## BEGIN Data to use
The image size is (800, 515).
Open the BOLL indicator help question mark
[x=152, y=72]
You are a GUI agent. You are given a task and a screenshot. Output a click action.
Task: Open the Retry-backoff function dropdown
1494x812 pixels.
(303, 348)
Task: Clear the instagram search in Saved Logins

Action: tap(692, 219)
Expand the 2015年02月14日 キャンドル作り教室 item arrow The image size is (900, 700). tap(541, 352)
## END Data to use
Stated goal
Could you rewrite every entry above, swapping "dropdown" for "menu" and leaving everything else unchanged?

Worked solution
The image size is (800, 515).
Open the BOLL indicator help question mark
[x=152, y=72]
You are a GUI agent. You are given a task and a screenshot. Output a click action.
Task: Open the Retry-backoff function menu
1494x812 pixels.
(303, 348)
Task: Clear the instagram search in Saved Logins

Action: tap(692, 219)
Expand the 2015年02月14日 キャンドル作り教室 item arrow The image size is (900, 700). tap(541, 352)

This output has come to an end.